Task goal. Take the line with "Toggle the selection lock padlock icon" as the first and the last line of the data as the end. Write out both and every line between exactly, except pictures.

::: Dataset excerpts

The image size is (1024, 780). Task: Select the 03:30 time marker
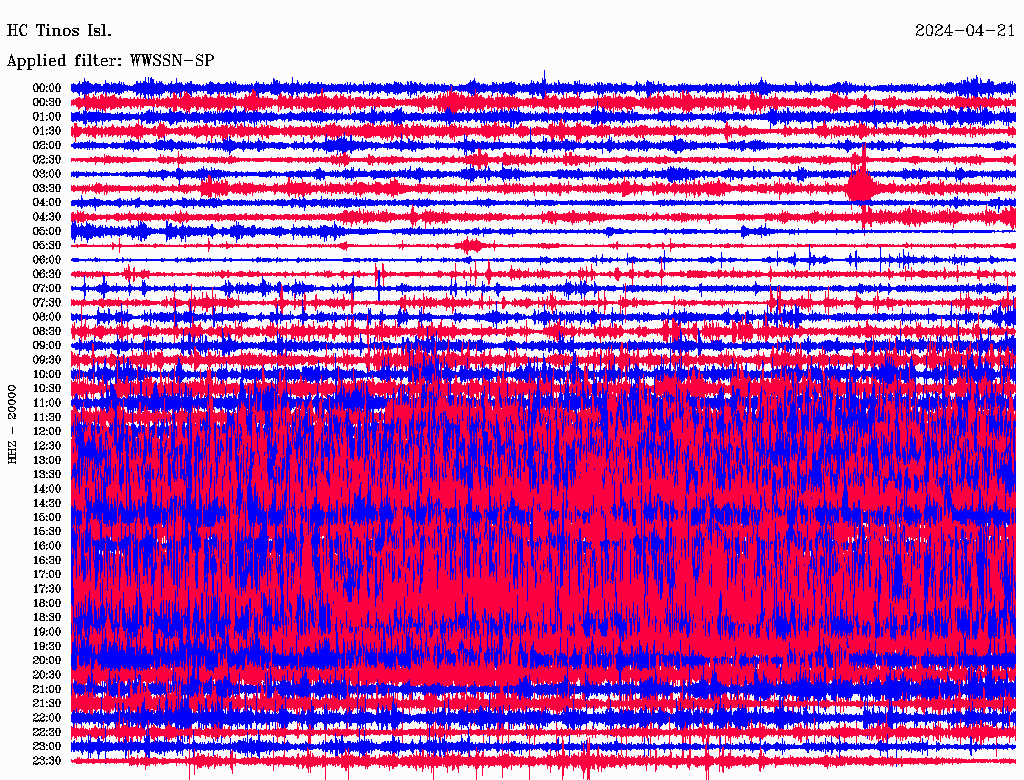click(47, 188)
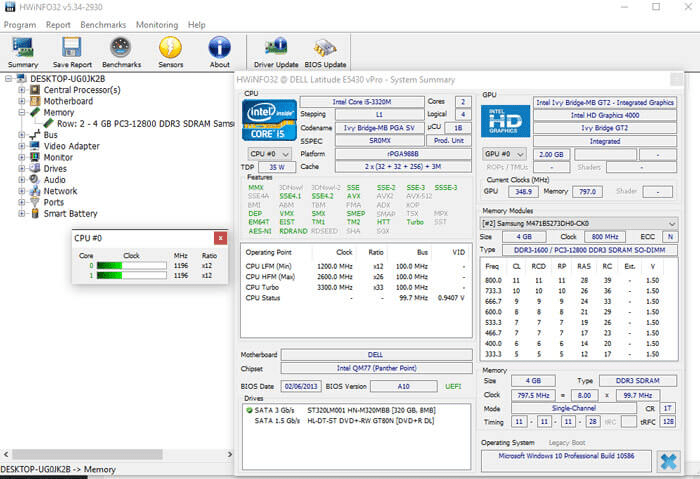
Task: Select the Smart Battery tree item
Action: [70, 213]
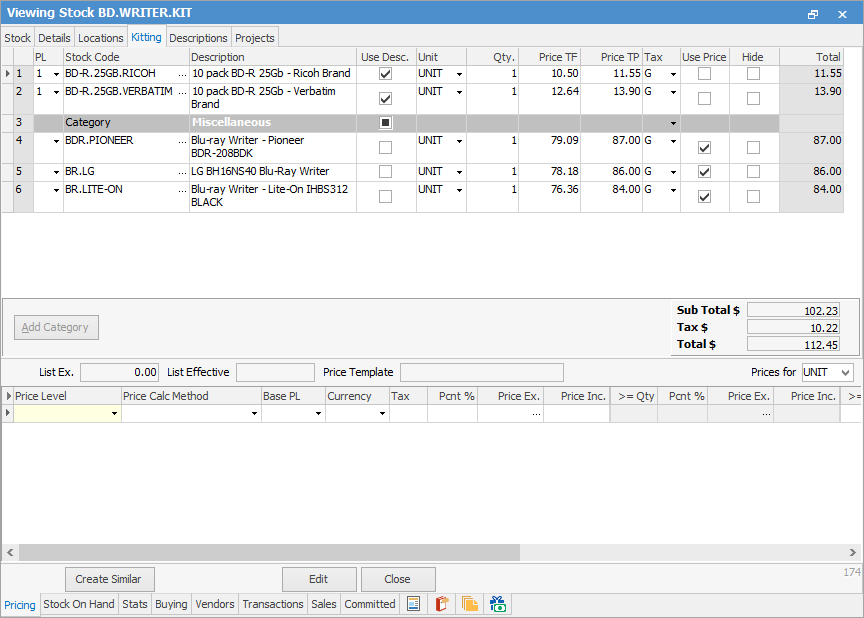Click ellipsis button beside BDR.PIONEER stock code
The width and height of the screenshot is (864, 618).
[182, 141]
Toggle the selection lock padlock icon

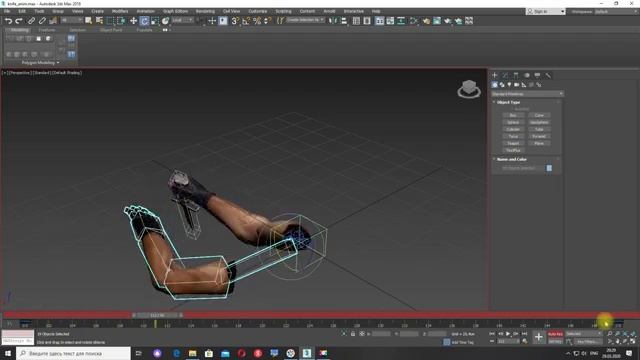coord(353,334)
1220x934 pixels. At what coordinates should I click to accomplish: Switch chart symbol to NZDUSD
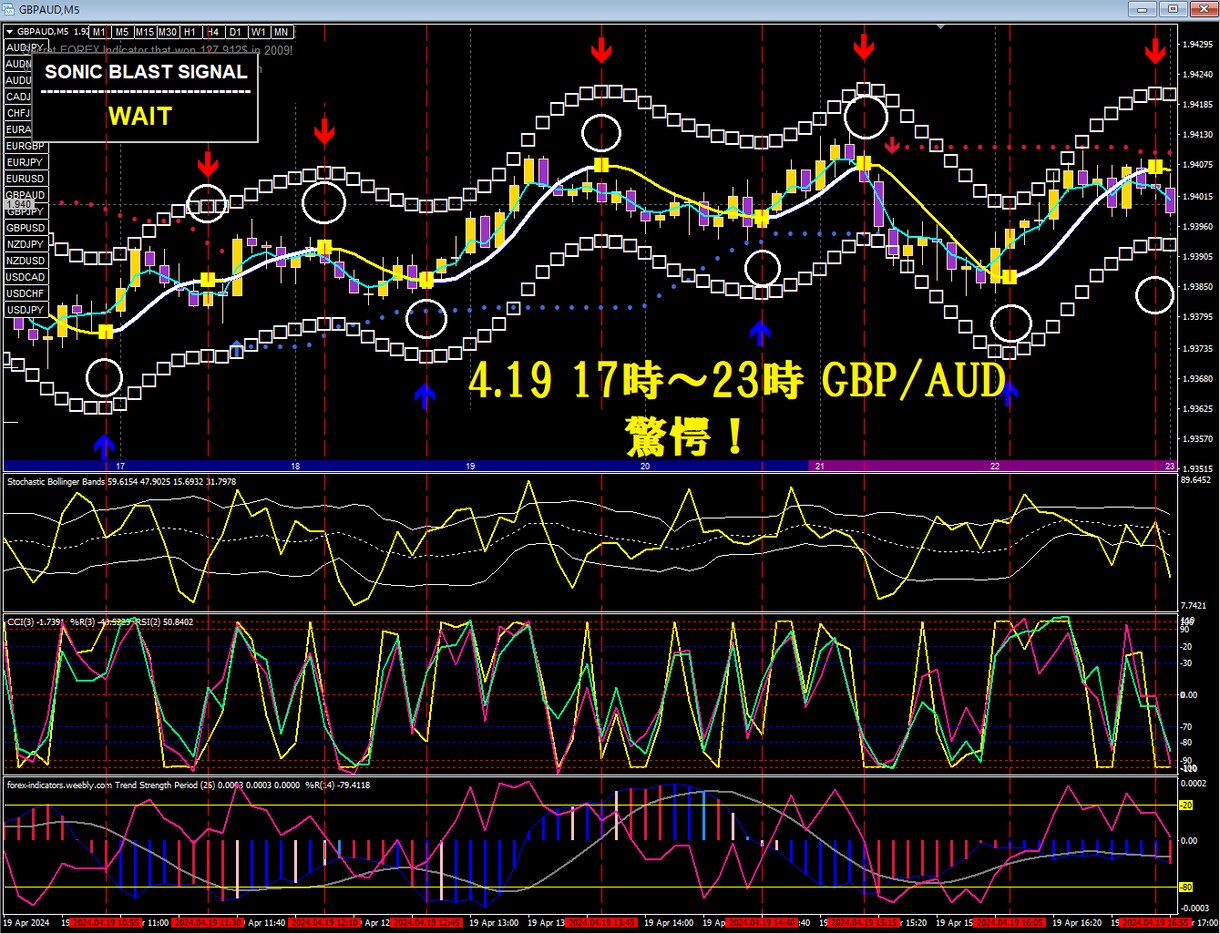point(26,260)
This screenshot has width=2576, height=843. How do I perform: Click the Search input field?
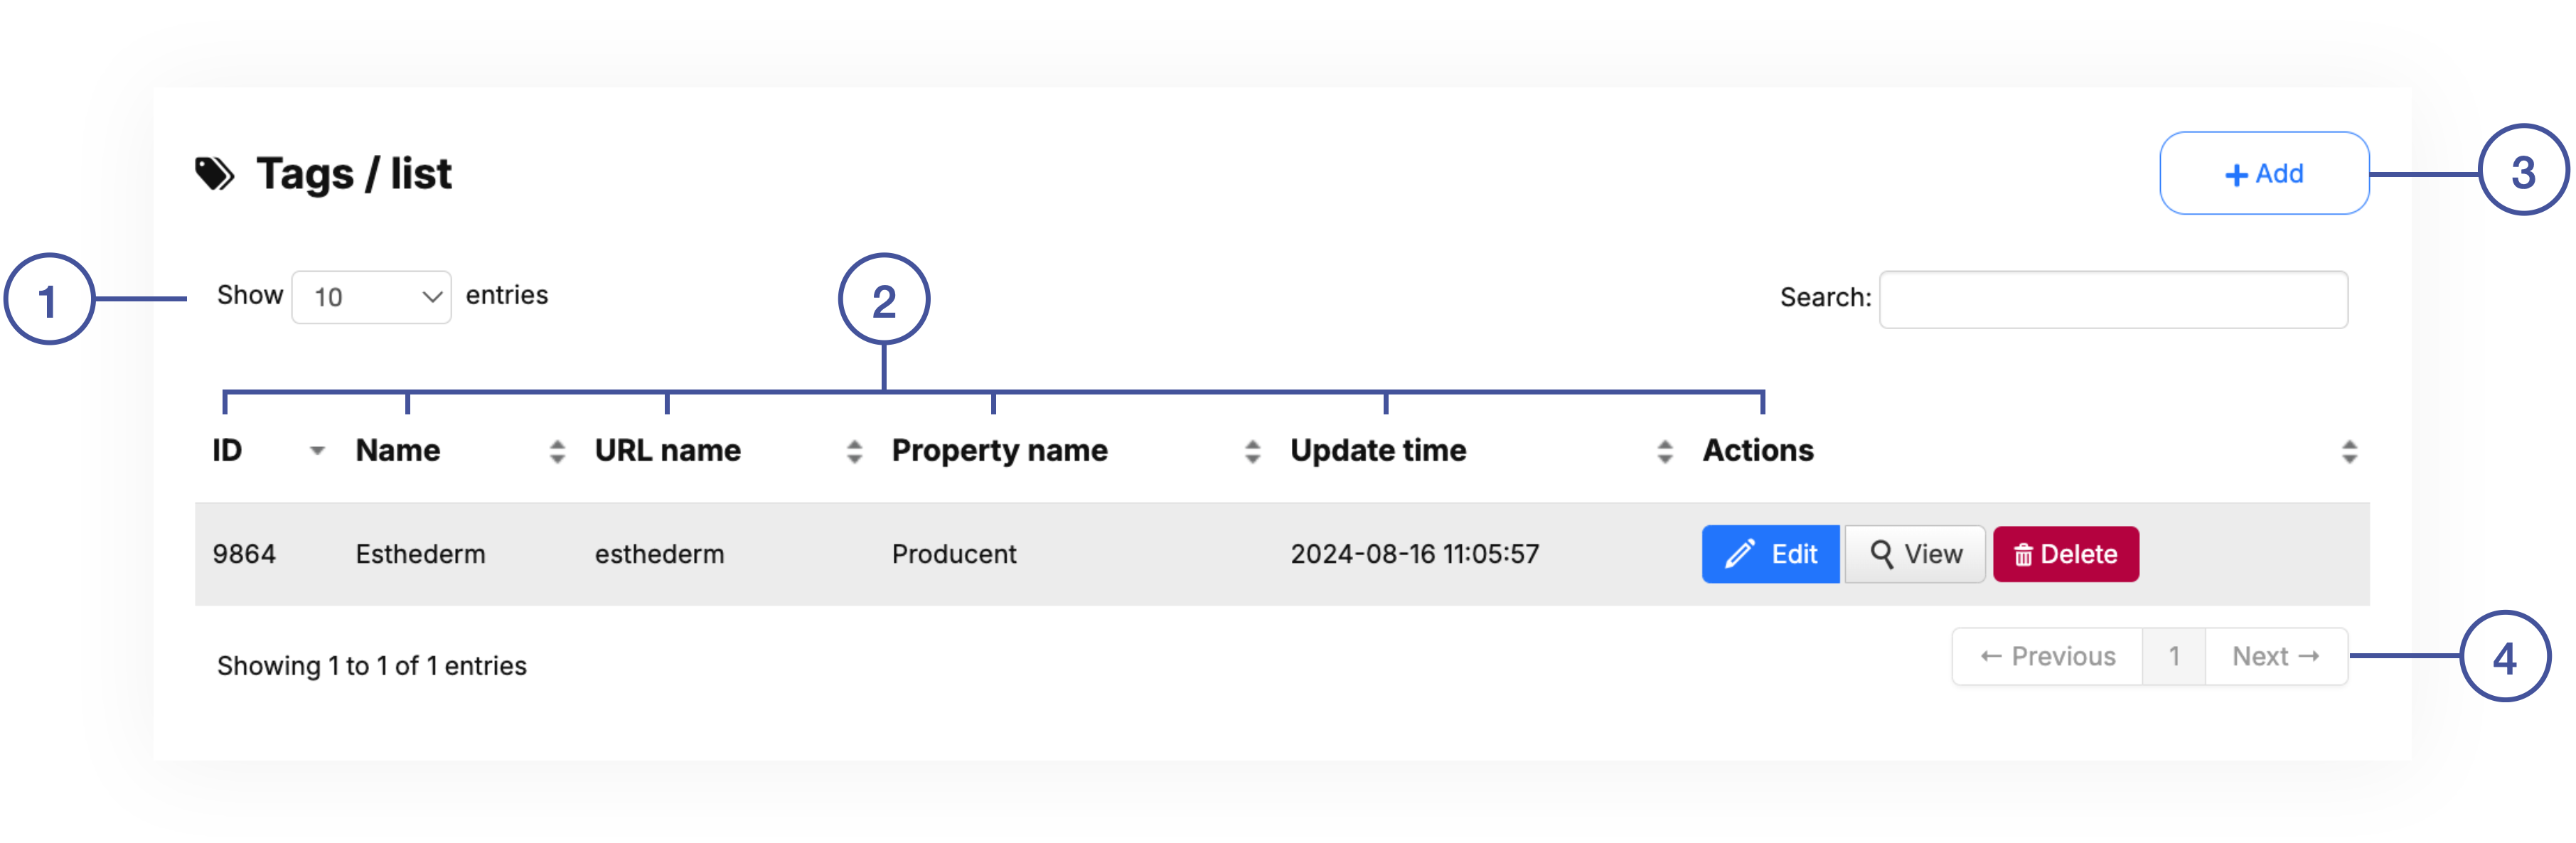point(2112,299)
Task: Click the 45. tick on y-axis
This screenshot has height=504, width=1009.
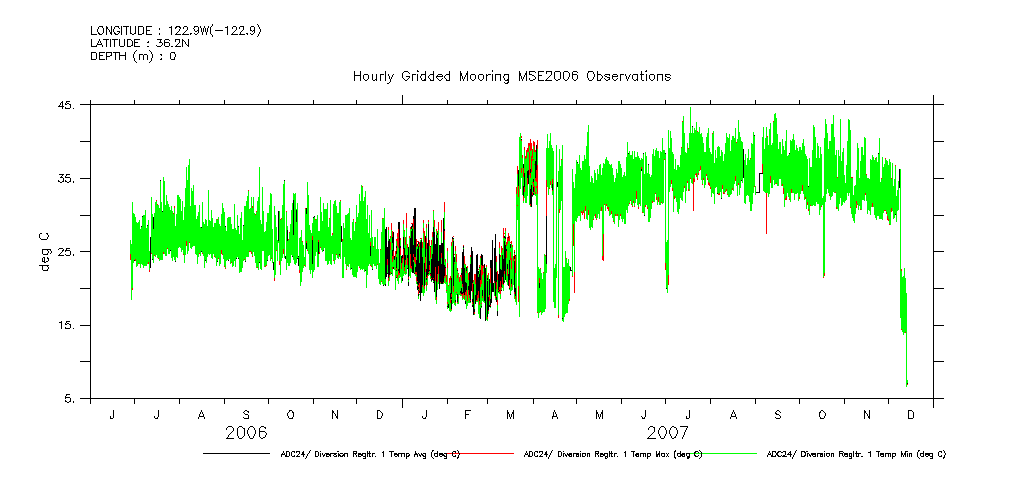Action: coord(66,105)
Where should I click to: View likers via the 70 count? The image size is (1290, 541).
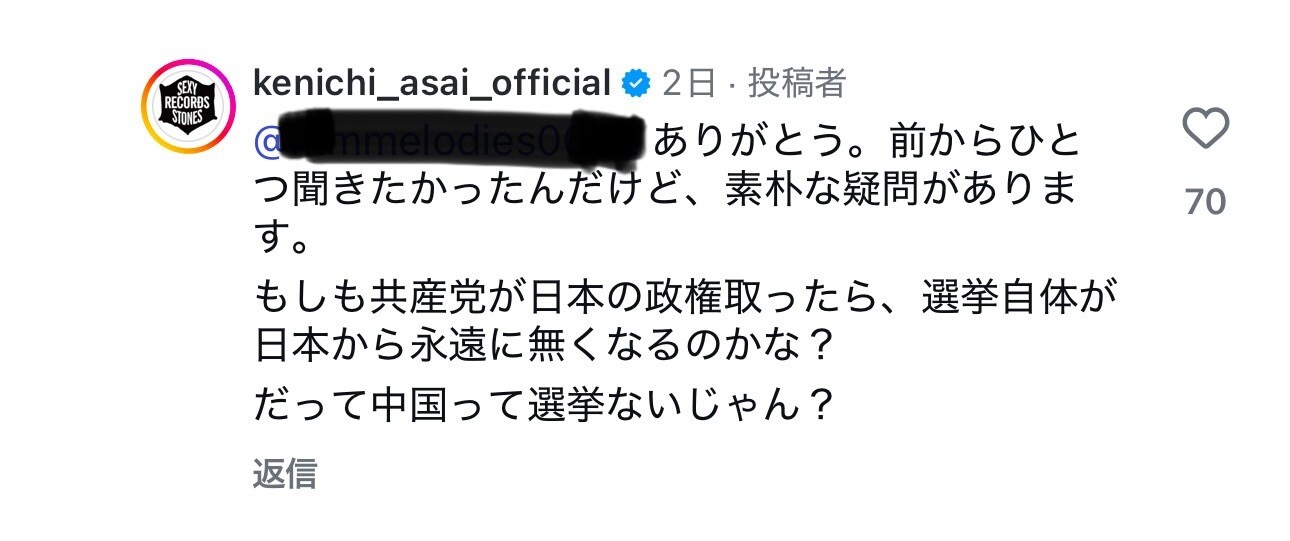[x=1205, y=202]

::::::

Answer area.
Toggle the selection lock padlock icon

coord(353,334)
1220x934 pixels. At what coordinates should I click to accomplish: Switch chart symbol to NZDUSD
point(26,260)
This screenshot has width=2576, height=843. How do I perform: Click the Search input field?
point(2112,299)
Task: Click the 45. tick on y-axis
This screenshot has height=504, width=1009.
Action: coord(66,105)
Where should I click to: View likers via the 70 count? The image size is (1290, 541).
[x=1205, y=202]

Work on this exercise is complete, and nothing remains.